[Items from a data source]
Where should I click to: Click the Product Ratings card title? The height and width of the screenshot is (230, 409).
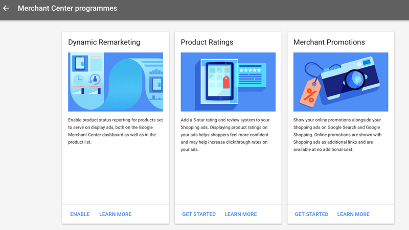pyautogui.click(x=207, y=42)
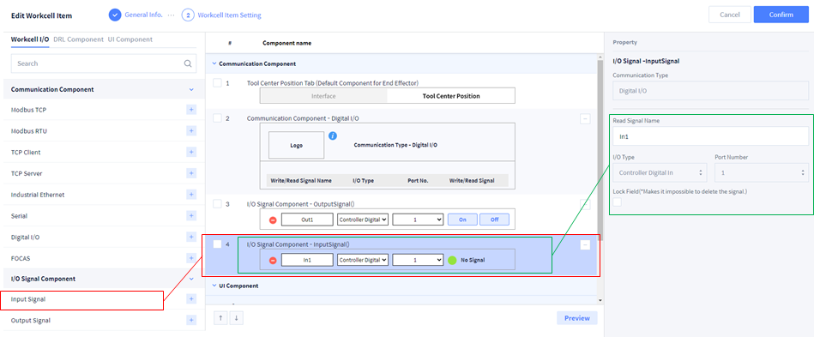Add TCP Server using plus icon

(x=191, y=173)
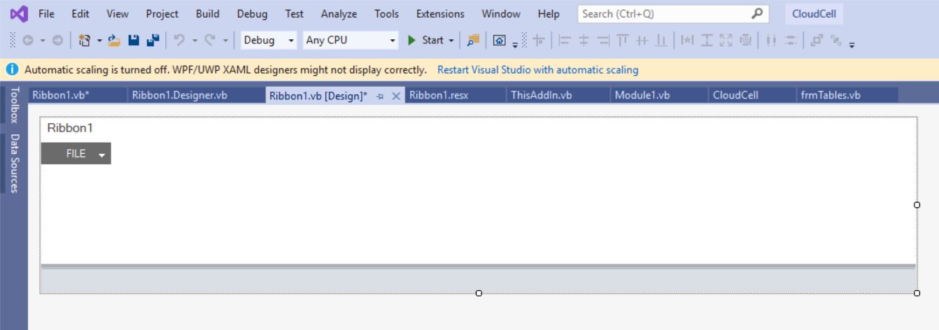
Task: Open the Toolbox side panel
Action: click(14, 106)
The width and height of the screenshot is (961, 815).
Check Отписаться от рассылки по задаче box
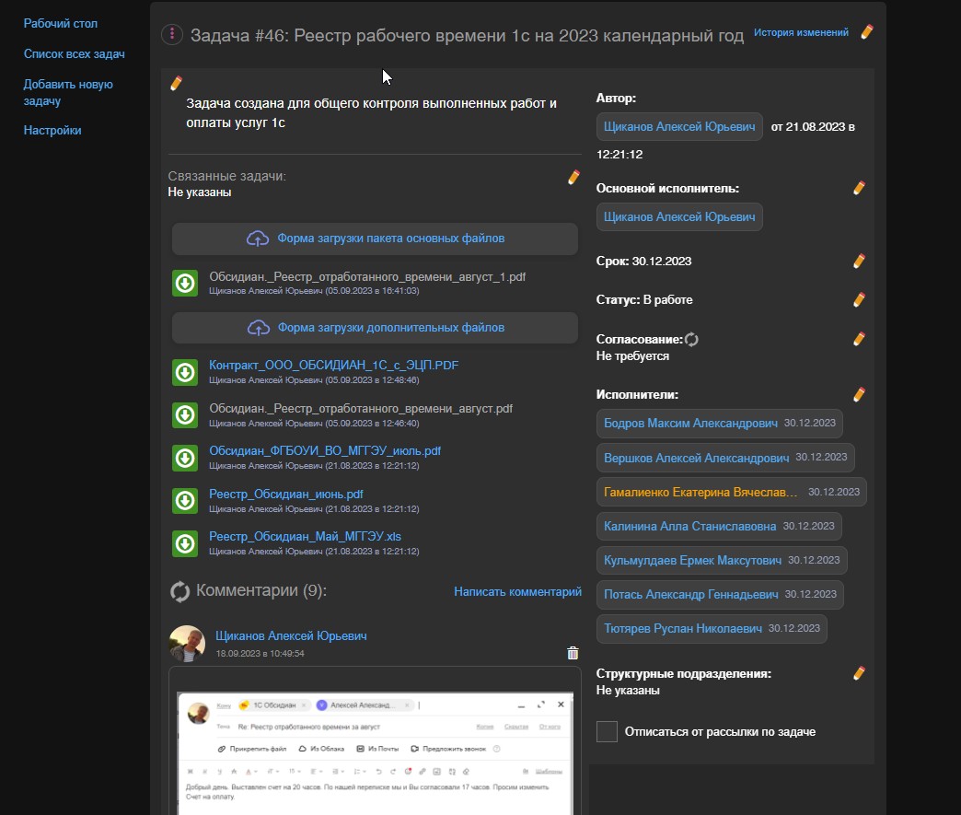pos(607,731)
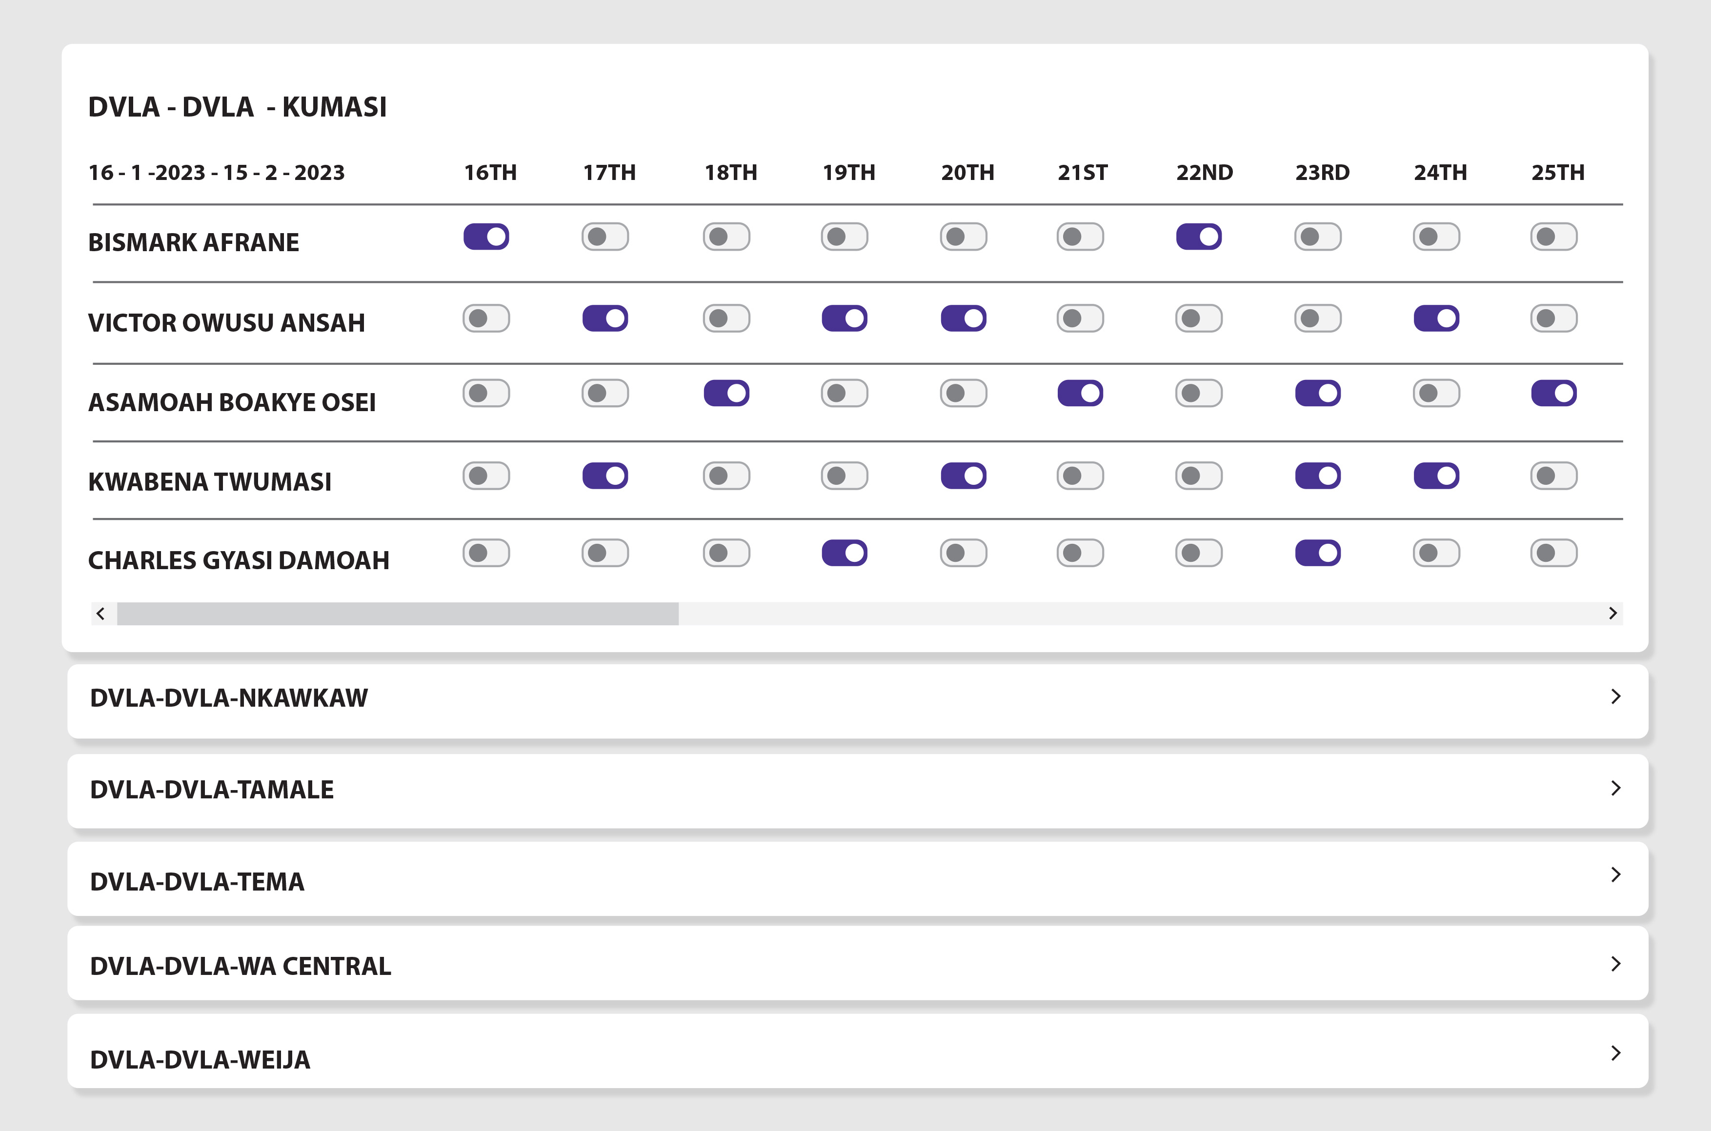Click the horizontal scrollbar thumb
Screen dimensions: 1711x1131
(x=397, y=614)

• WHAT YOU NEED TO DO: From the first line to the last, repeat the entries exactly and leave out the pictures.

• ANSWER SPACE:
Where should I click to: Click the Product Ratings card title? The height and width of the screenshot is (230, 409).
pyautogui.click(x=207, y=42)
Add TCP Server using plus icon

(x=191, y=173)
Task: Open the Toolbox side panel
Action: click(14, 106)
The width and height of the screenshot is (961, 815).
Check Отписаться от рассылки по задаче box
pos(607,731)
Click the horizontal scrollbar thumb
Screen dimensions: 1711x1131
(x=397, y=614)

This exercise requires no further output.